Maui is the only island in all of Polynesia named after a god.
Legend has it that the precocious half-man, half-god Maui was a powerful sorcerer who raised the Hawaiian Islands from the ocean floor, acquired fire for use on earth, and pushed the sky upwards so that humans could walk on two legs. Maui's antics rivaled those of any mythological being, and he ultimately met his end by angering the great goddess, Hina, who strangled him between her mighty legs.
Maui's legacy lives on in the glorious island that is his namesake. The second most visited Hawaiian island after Oahu, Maui captivates vacationers with such attractions as 150 miles of glorious coastline, mystical thickets of dense tropical rain forest, and Haleakala, the world's largest dormant volcano.

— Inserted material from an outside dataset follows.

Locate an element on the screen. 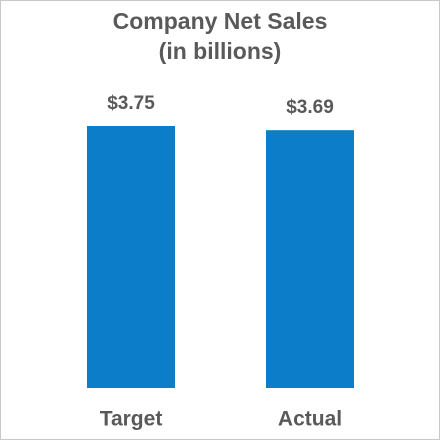 Image resolution: width=440 pixels, height=440 pixels. chart-subtitle: (in billions) is located at coordinates (220, 51).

The warm, shallow waters around the island are also important wintering grounds for North Pacific humpback whales, and whale watchers come from miles around to catch glimpses of these enigmatic creatures, whose haunting underwater calls are like a complex language.

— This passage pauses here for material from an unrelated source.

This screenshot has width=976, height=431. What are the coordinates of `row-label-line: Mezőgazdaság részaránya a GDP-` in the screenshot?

Once a working whaling town, Lahaina is Maui's chief cosmopolitan center. Here, tourism is king: Funky wooden architecture is the trademark of Front Street, the town's bustling main drag, where gourmets and souvenir seekers alike are well rewarded by the wide variety of elegant dining establishments and island merchandisers. Nearby Kaanapali, located on Maui's westernmost point, is a newer resort area, home to high-rise hotels, two 18-hole golf courses, 40 tennis courts, and the modern Whalers Village shopping center.
The curvy road to Hana takes you far away from the fast-paced tourist track. From here you can venture into the island's pastoral upcountry, populated by exotic flower and vegetable farms and paniolos, or Hawaiian cowboys. Water-sports enthusiasts adore Maui's perfect weather conditions, which afford world-class windsurfing, diving, snorkeling, and more. Maui also boasts more swimming beaches than any other Hawaiian island, and if you venture a ways from the resort areas, chances are high that you will find an idyllic shoreline to call your own.

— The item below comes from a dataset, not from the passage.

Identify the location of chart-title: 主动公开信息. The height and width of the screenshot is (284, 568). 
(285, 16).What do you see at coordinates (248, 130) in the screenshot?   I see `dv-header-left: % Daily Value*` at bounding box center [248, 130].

After visiting Maui, quite a few mainlanders have decided to give up their former lives and take up residency here. It is easy to understand why. Whether you are watching the sun come up over the ocean from the top of Haleakala crater, snorkeling amongst thousands of tropical fish in the submerged crater of Molokini, standing under a cold waterfall at Seven Sacred Pools, walking through the quiet town of Hana, or simply relaxing on one of many sun-kissed beaches, it is impossible not to be taken by Maui's matchless Hawaiian charm.